** Opening DATA block **
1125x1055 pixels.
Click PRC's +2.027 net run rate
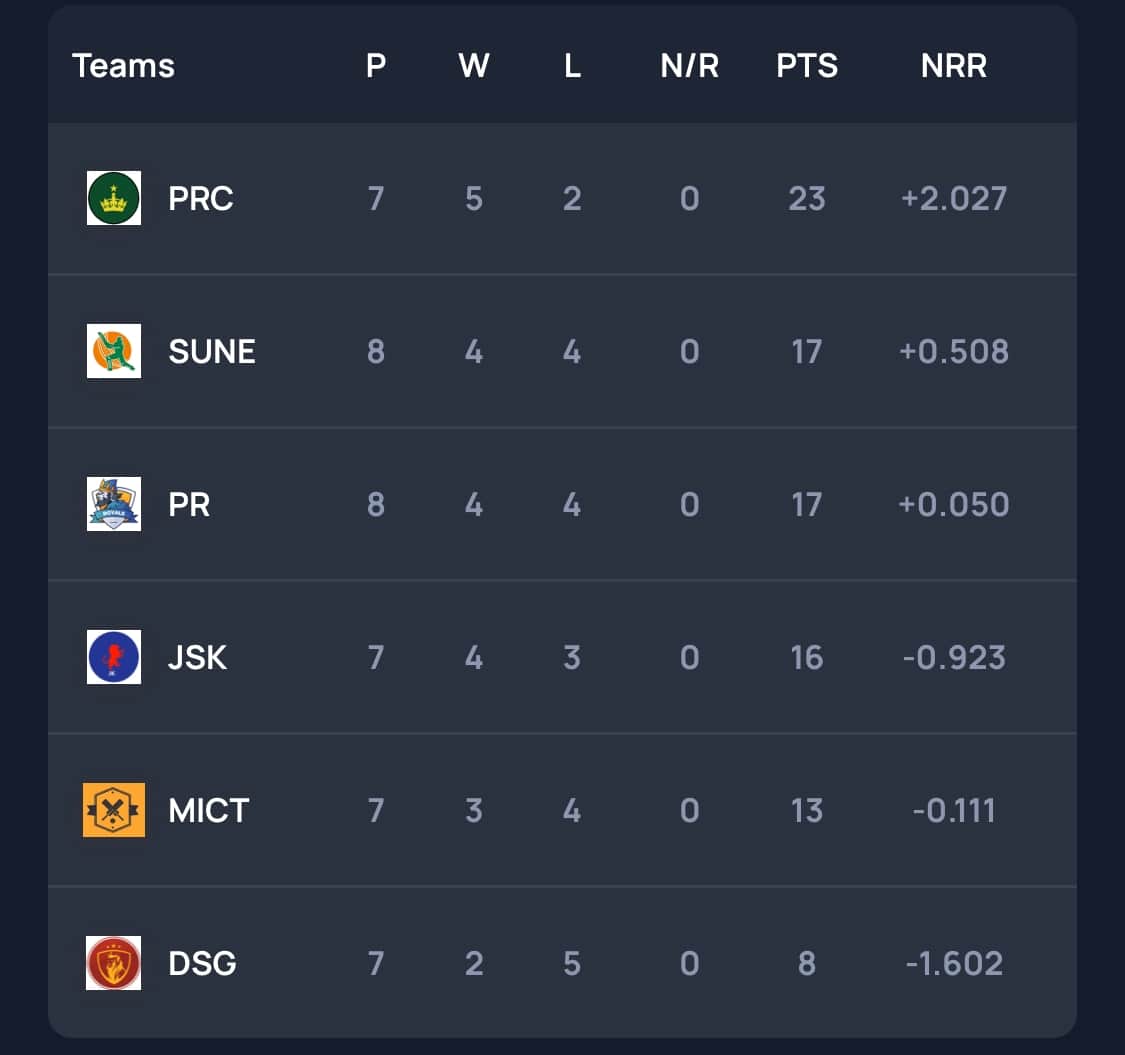954,198
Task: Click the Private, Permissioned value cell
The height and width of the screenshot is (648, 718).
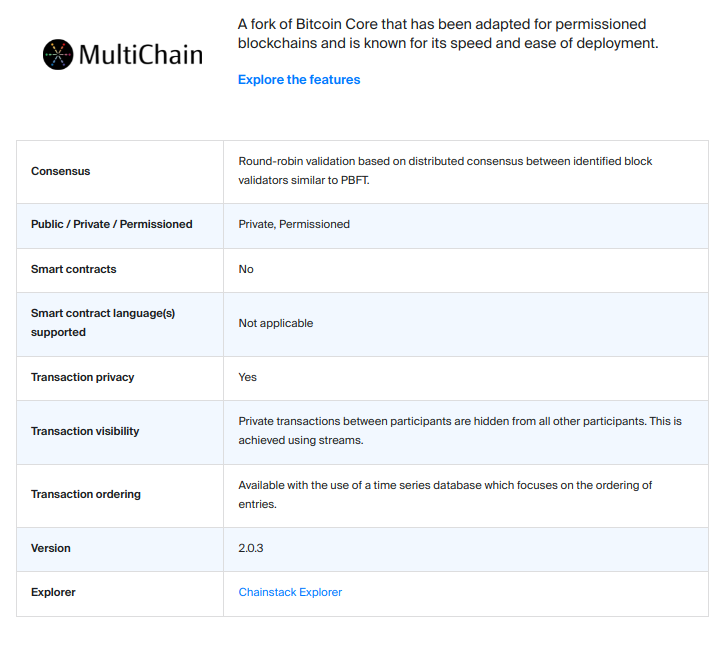Action: click(294, 224)
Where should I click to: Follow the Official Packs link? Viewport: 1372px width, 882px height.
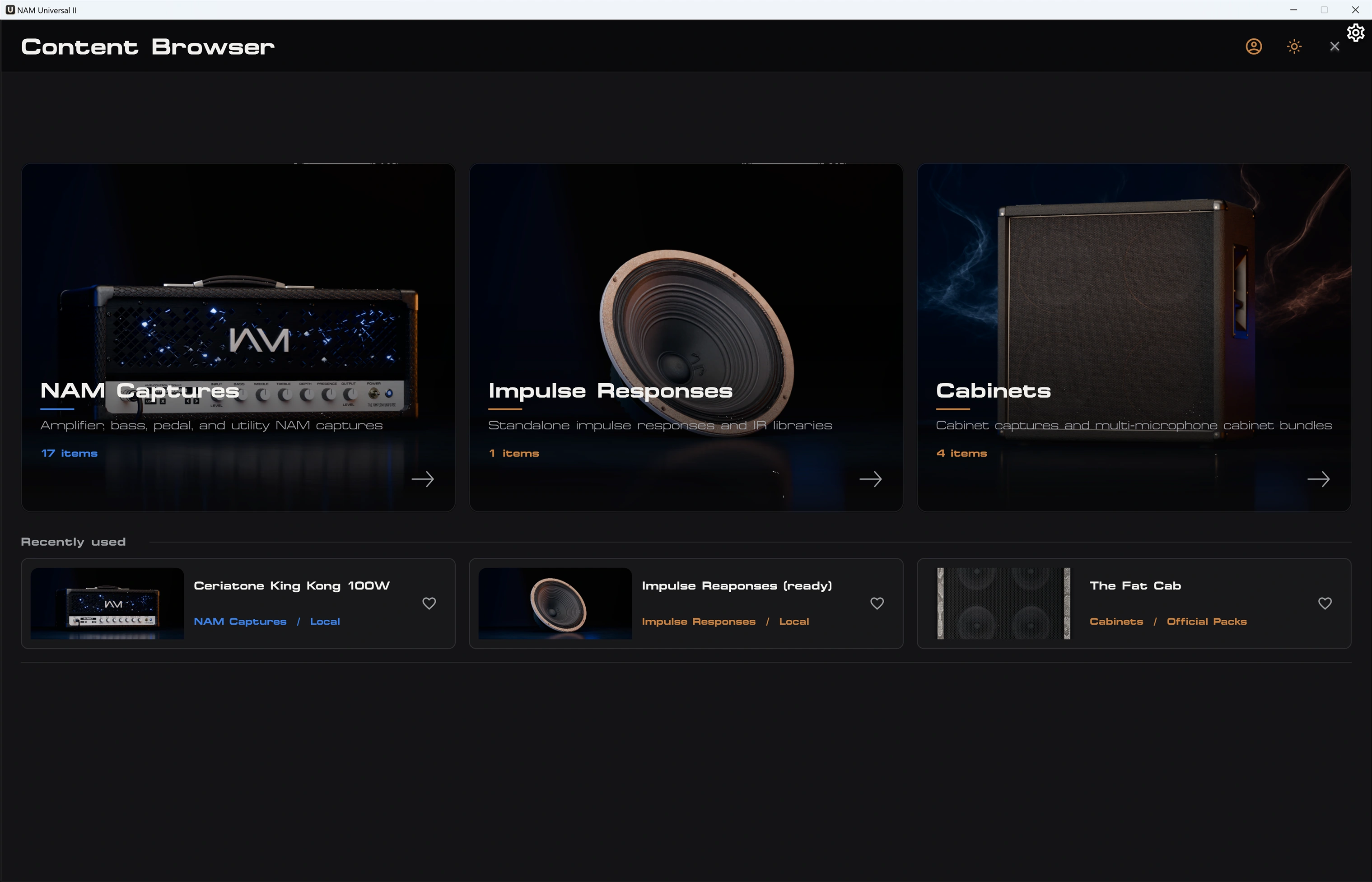click(x=1206, y=622)
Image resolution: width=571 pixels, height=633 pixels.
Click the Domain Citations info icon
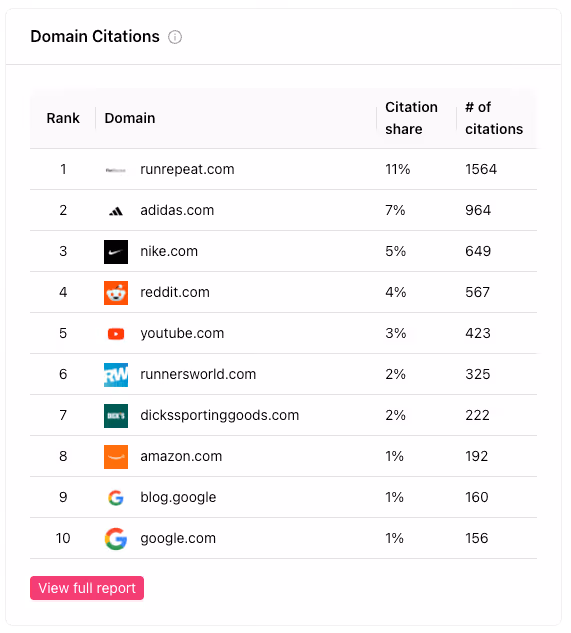point(175,37)
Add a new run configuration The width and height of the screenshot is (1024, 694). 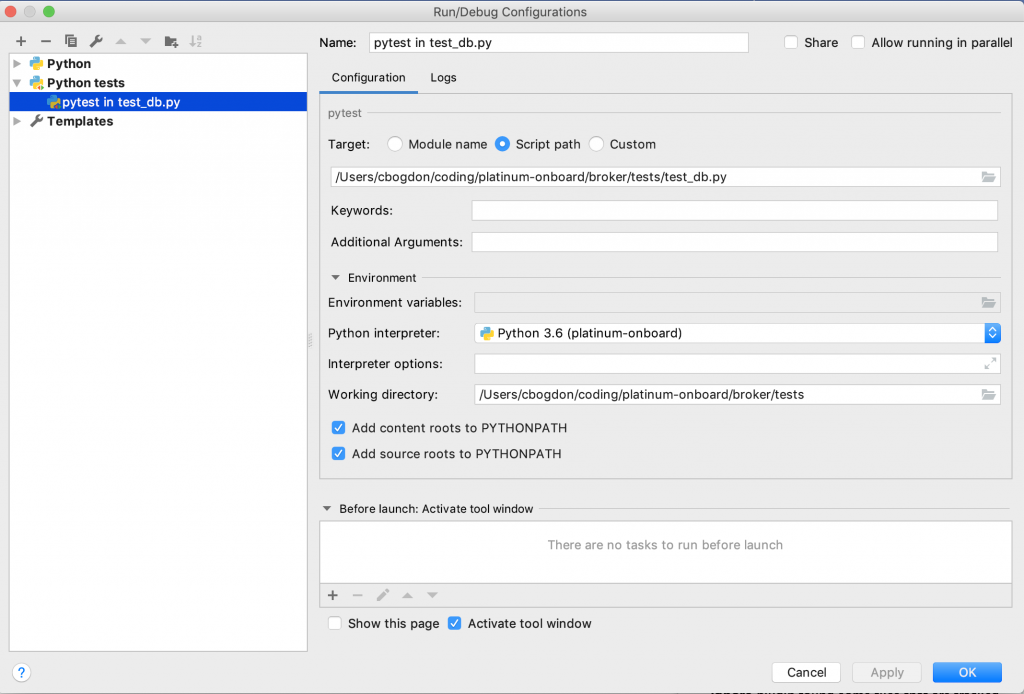(x=20, y=41)
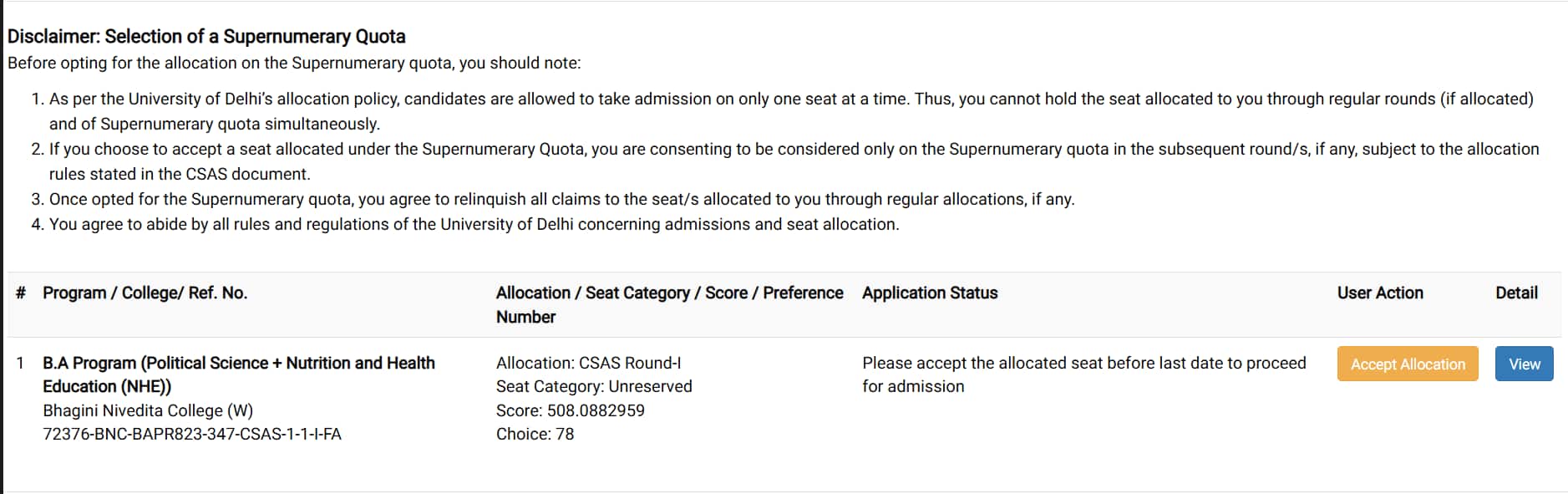Click the Choice: 78 text

click(x=535, y=434)
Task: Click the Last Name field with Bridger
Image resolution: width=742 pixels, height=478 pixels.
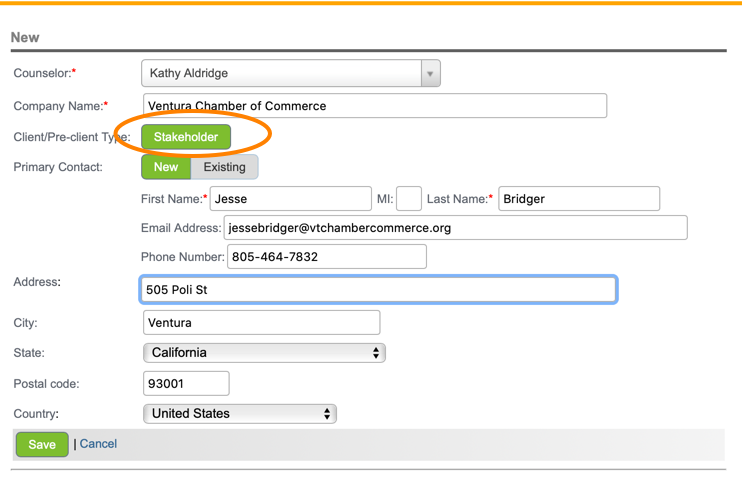Action: click(579, 199)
** Closing DATA block **
▶ _BRIEF_: Transcribe the listing above exactly, but only from the line with "The height and" through the line with "Image resolution: width=571". Include both of those lines and omit the pictures.

▶ _SOLUTION FOR THIS TASK_:
The height and width of the screenshot is (648, 718).
Action: click(294, 224)
Where should I click to: Follow the Official Packs link? Viewport: 1372px width, 882px height.
click(x=1206, y=622)
Image resolution: width=571 pixels, height=633 pixels.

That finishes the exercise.